→ **Given problem**
Update the records by replacing "paintbrush tool" with "brush tool" wherever it occurs, keeping every other part of all the records the same.

─── Excerpted data ───

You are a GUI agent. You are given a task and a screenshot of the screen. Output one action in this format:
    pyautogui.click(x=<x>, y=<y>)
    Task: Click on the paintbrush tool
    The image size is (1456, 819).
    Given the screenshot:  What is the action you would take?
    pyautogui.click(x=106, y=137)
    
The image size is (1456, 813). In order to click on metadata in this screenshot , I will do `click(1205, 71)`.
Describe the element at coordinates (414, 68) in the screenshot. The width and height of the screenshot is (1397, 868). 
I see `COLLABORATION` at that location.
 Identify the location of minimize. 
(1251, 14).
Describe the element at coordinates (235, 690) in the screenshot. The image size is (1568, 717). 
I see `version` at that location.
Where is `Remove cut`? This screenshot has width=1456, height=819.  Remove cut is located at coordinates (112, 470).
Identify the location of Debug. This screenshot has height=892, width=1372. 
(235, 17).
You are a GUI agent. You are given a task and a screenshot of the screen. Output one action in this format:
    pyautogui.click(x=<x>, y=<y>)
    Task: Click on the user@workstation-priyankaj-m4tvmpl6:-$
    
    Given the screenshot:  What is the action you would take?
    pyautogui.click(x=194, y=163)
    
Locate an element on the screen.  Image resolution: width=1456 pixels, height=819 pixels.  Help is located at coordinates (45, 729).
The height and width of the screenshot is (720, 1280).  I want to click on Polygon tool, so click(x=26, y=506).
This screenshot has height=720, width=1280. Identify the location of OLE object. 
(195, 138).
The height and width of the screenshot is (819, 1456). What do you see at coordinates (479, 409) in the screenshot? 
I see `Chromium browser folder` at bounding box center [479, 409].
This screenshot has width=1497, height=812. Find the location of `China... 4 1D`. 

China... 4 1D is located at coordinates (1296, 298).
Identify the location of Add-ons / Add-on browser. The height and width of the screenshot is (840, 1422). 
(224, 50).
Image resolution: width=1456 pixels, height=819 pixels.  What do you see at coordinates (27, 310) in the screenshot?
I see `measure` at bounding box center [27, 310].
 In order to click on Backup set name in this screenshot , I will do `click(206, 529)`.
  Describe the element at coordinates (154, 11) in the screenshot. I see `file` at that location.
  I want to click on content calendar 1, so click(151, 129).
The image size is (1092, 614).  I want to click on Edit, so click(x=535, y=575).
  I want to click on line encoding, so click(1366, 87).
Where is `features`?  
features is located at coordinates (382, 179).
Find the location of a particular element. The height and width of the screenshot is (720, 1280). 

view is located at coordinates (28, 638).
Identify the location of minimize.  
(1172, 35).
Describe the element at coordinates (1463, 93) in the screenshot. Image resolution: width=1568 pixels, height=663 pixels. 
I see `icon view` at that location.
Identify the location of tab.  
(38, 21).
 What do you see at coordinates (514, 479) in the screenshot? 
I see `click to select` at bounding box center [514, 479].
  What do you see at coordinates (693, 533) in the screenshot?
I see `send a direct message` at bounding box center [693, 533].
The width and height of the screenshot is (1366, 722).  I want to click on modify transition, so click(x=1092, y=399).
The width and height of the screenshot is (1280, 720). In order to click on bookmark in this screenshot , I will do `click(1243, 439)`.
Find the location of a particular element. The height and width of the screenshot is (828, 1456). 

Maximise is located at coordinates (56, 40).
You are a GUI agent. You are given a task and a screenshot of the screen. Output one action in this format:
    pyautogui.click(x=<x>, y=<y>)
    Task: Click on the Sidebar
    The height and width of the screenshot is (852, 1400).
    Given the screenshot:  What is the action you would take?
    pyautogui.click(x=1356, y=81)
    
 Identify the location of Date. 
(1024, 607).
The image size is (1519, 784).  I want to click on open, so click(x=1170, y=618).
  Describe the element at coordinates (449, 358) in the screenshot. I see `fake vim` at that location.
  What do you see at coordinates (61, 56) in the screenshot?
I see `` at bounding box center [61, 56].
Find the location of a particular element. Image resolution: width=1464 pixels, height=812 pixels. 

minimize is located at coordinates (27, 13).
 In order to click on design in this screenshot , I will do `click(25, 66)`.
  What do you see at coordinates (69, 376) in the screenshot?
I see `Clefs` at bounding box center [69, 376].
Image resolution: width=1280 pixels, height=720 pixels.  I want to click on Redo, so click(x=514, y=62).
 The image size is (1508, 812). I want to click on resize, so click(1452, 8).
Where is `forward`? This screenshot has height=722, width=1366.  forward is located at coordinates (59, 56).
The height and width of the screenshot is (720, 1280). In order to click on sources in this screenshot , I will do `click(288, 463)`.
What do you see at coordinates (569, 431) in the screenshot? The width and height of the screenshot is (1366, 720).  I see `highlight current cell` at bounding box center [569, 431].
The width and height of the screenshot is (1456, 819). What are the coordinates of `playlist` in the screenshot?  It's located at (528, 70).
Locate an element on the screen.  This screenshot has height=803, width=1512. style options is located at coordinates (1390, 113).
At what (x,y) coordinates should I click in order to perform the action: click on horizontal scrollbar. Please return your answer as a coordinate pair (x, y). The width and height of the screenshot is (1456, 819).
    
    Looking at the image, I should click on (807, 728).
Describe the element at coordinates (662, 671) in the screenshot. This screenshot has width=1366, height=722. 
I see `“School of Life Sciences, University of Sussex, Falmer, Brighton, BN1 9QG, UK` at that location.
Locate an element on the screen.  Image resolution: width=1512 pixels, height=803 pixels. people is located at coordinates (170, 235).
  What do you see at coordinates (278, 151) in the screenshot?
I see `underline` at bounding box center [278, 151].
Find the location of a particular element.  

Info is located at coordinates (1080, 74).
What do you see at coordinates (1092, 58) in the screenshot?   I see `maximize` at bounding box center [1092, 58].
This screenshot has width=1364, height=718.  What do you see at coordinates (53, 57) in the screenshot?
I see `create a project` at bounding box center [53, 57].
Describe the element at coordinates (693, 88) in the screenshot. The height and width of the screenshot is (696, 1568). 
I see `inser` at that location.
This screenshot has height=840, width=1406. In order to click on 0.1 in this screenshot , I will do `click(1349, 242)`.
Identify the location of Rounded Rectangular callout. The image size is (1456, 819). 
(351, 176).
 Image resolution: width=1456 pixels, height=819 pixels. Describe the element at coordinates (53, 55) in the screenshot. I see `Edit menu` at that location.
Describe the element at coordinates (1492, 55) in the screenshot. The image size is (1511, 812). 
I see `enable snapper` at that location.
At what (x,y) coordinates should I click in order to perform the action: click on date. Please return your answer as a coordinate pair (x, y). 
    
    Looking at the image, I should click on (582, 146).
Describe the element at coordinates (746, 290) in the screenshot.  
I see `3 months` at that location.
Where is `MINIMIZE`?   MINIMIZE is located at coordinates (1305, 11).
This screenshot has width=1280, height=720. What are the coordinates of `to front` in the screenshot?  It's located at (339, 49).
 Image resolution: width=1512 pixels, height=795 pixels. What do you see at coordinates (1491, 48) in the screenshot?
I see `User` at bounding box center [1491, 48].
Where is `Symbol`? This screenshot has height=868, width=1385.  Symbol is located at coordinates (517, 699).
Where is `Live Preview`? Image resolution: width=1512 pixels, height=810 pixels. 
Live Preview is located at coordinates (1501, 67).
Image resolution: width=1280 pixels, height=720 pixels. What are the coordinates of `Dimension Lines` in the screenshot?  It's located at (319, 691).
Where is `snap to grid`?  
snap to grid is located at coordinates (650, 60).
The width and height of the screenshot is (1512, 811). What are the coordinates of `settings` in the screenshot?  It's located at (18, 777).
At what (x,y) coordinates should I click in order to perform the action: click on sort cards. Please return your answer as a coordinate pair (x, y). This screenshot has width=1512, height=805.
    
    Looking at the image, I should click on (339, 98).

───

→ **Response to the exercise**
You are a GUI agent. You are given a task and a screenshot of the screen. Output one action in this format:
    pyautogui.click(x=<x>, y=<y>)
    Task: Click on the brush tool
    The image size is (1456, 819).
    Given the screenshot:  What is the action you would take?
    pyautogui.click(x=106, y=137)
    
The image size is (1456, 813). In order to click on metadata in this screenshot , I will do `click(1205, 71)`.
Describe the element at coordinates (414, 68) in the screenshot. The width and height of the screenshot is (1397, 868). 
I see `COLLABORATION` at that location.
 Identify the location of minimize. 
(1251, 14).
Describe the element at coordinates (235, 690) in the screenshot. The image size is (1568, 717). 
I see `version` at that location.
Where is `Remove cut`? This screenshot has width=1456, height=819.  Remove cut is located at coordinates (112, 470).
Identify the location of Debug. This screenshot has height=892, width=1372. 
(235, 17).
You are a GUI agent. You are given a task and a screenshot of the screen. Output one action in this format:
    pyautogui.click(x=<x>, y=<y>)
    Task: Click on the user@workstation-priyankaj-m4tvmpl6:-$
    
    Given the screenshot:  What is the action you would take?
    pyautogui.click(x=194, y=163)
    
Locate an element on the screen.  Image resolution: width=1456 pixels, height=819 pixels.  Help is located at coordinates (45, 729).
The height and width of the screenshot is (720, 1280).  I want to click on Polygon tool, so click(x=26, y=506).
This screenshot has height=720, width=1280. Identify the location of OLE object. 
(195, 138).
The height and width of the screenshot is (819, 1456). What do you see at coordinates (479, 409) in the screenshot? 
I see `Chromium browser folder` at bounding box center [479, 409].
This screenshot has width=1497, height=812. Find the location of `China... 4 1D`. 

China... 4 1D is located at coordinates (1296, 298).
Identify the location of Add-ons / Add-on browser. The height and width of the screenshot is (840, 1422). 
(224, 50).
Image resolution: width=1456 pixels, height=819 pixels.  What do you see at coordinates (27, 310) in the screenshot?
I see `measure` at bounding box center [27, 310].
 In order to click on Backup set name in this screenshot , I will do `click(206, 529)`.
  Describe the element at coordinates (154, 11) in the screenshot. I see `file` at that location.
  I want to click on content calendar 1, so click(151, 129).
The image size is (1092, 614).  I want to click on Edit, so click(x=535, y=575).
  I want to click on line encoding, so click(1366, 87).
Where is `features`?  
features is located at coordinates (382, 179).
Find the location of a particular element. The height and width of the screenshot is (720, 1280). 

view is located at coordinates (28, 638).
Identify the location of minimize.  
(1172, 35).
Describe the element at coordinates (1463, 93) in the screenshot. Image resolution: width=1568 pixels, height=663 pixels. 
I see `icon view` at that location.
Identify the location of tab.  
(38, 21).
 What do you see at coordinates (514, 479) in the screenshot? 
I see `click to select` at bounding box center [514, 479].
  What do you see at coordinates (693, 533) in the screenshot?
I see `send a direct message` at bounding box center [693, 533].
The width and height of the screenshot is (1366, 722).  I want to click on modify transition, so click(x=1092, y=399).
The width and height of the screenshot is (1280, 720). In order to click on bookmark in this screenshot , I will do `click(1243, 439)`.
Find the location of a particular element. The height and width of the screenshot is (828, 1456). 

Maximise is located at coordinates (56, 40).
You are a GUI agent. You are given a task and a screenshot of the screen. Output one action in this format:
    pyautogui.click(x=<x>, y=<y>)
    Task: Click on the Sidebar
    The height and width of the screenshot is (852, 1400).
    Given the screenshot:  What is the action you would take?
    pyautogui.click(x=1356, y=81)
    
 Identify the location of Date. 
(1024, 607).
The image size is (1519, 784).  I want to click on open, so click(x=1170, y=618).
  Describe the element at coordinates (449, 358) in the screenshot. I see `fake vim` at that location.
  What do you see at coordinates (61, 56) in the screenshot?
I see `` at bounding box center [61, 56].
Find the location of a particular element. Image resolution: width=1464 pixels, height=812 pixels. 

minimize is located at coordinates (27, 13).
 In order to click on design in this screenshot , I will do `click(25, 66)`.
  What do you see at coordinates (69, 376) in the screenshot?
I see `Clefs` at bounding box center [69, 376].
Image resolution: width=1280 pixels, height=720 pixels.  I want to click on Redo, so click(x=514, y=62).
 The image size is (1508, 812). I want to click on resize, so click(1452, 8).
Where is `forward`? This screenshot has height=722, width=1366.  forward is located at coordinates (59, 56).
The height and width of the screenshot is (720, 1280). In order to click on sources in this screenshot , I will do `click(288, 463)`.
What do you see at coordinates (569, 431) in the screenshot? The width and height of the screenshot is (1366, 720).  I see `highlight current cell` at bounding box center [569, 431].
The width and height of the screenshot is (1456, 819). What are the coordinates of `playlist` in the screenshot?  It's located at (528, 70).
Locate an element on the screen.  This screenshot has height=803, width=1512. style options is located at coordinates (1390, 113).
At what (x,y) coordinates should I click in order to perform the action: click on horizontal scrollbar. Please return your answer as a coordinate pair (x, y). The width and height of the screenshot is (1456, 819).
    
    Looking at the image, I should click on (807, 728).
Describe the element at coordinates (662, 671) in the screenshot. This screenshot has width=1366, height=722. 
I see `“School of Life Sciences, University of Sussex, Falmer, Brighton, BN1 9QG, UK` at that location.
Locate an element on the screen.  Image resolution: width=1512 pixels, height=803 pixels. people is located at coordinates (170, 235).
  What do you see at coordinates (278, 151) in the screenshot?
I see `underline` at bounding box center [278, 151].
Find the location of a particular element.  

Info is located at coordinates (1080, 74).
What do you see at coordinates (1092, 58) in the screenshot?   I see `maximize` at bounding box center [1092, 58].
This screenshot has width=1364, height=718.  What do you see at coordinates (53, 57) in the screenshot?
I see `create a project` at bounding box center [53, 57].
Describe the element at coordinates (693, 88) in the screenshot. The height and width of the screenshot is (696, 1568). 
I see `inser` at that location.
This screenshot has height=840, width=1406. In order to click on 0.1 in this screenshot , I will do `click(1349, 242)`.
Identify the location of Rounded Rectangular callout. The image size is (1456, 819). 
(351, 176).
 Image resolution: width=1456 pixels, height=819 pixels. Describe the element at coordinates (53, 55) in the screenshot. I see `Edit menu` at that location.
Describe the element at coordinates (1492, 55) in the screenshot. The image size is (1511, 812). 
I see `enable snapper` at that location.
At what (x,y) coordinates should I click in order to perform the action: click on date. Please return your answer as a coordinate pair (x, y). 
    
    Looking at the image, I should click on (582, 146).
Describe the element at coordinates (746, 290) in the screenshot.  
I see `3 months` at that location.
Where is `MINIMIZE`?   MINIMIZE is located at coordinates (1305, 11).
This screenshot has width=1280, height=720. What are the coordinates of `to front` in the screenshot?  It's located at (339, 49).
 Image resolution: width=1512 pixels, height=795 pixels. What do you see at coordinates (1491, 48) in the screenshot?
I see `User` at bounding box center [1491, 48].
Where is `Symbol`? This screenshot has height=868, width=1385.  Symbol is located at coordinates (517, 699).
Where is `Live Preview`? Image resolution: width=1512 pixels, height=810 pixels. 
Live Preview is located at coordinates (1501, 67).
Image resolution: width=1280 pixels, height=720 pixels. What are the coordinates of `Dimension Lines` in the screenshot?  It's located at (319, 691).
Where is `snap to grid`?  
snap to grid is located at coordinates (650, 60).
The width and height of the screenshot is (1512, 811). What are the coordinates of `settings` in the screenshot?  It's located at (18, 777).
At what (x,y) coordinates should I click in order to perform the action: click on sort cards. Please return your answer as a coordinate pair (x, y). This screenshot has width=1512, height=805.
    
    Looking at the image, I should click on (339, 98).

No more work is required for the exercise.